START Exercise data
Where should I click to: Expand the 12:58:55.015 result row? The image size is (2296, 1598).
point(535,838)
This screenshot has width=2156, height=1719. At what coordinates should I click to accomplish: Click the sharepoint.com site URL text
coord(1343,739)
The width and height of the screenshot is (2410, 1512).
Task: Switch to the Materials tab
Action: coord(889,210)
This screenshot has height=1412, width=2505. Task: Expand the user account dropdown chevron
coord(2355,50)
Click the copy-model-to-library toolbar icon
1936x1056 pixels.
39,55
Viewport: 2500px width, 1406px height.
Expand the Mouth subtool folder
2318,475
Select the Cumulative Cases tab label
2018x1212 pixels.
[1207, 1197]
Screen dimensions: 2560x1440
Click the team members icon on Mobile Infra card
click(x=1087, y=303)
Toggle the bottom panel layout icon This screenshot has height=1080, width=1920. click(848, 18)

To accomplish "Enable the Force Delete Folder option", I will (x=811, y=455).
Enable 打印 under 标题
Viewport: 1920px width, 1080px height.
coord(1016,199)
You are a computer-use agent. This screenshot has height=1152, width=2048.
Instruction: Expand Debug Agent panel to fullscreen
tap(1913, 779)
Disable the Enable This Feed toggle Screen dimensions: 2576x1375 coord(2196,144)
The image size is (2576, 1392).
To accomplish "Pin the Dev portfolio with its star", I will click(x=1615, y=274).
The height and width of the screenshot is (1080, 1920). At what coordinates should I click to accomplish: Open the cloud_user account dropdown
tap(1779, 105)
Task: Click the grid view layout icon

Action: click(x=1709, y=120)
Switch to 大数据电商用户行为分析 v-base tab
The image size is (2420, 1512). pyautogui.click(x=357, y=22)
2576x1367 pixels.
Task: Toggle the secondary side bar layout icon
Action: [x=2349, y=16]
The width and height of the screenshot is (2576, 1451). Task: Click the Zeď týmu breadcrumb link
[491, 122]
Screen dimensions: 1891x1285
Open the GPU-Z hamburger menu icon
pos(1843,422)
END Exercise data
• [Work to be completed] Among the entries, find every line holding "Enable" and return it.

• [Answer to this exercise]
To accomplish "Enable the Force Delete Folder option", I will (x=811, y=455).
Enable 打印 under 标题
Disable the Enable This Feed toggle Screen dimensions: 2576x1375 coord(2196,144)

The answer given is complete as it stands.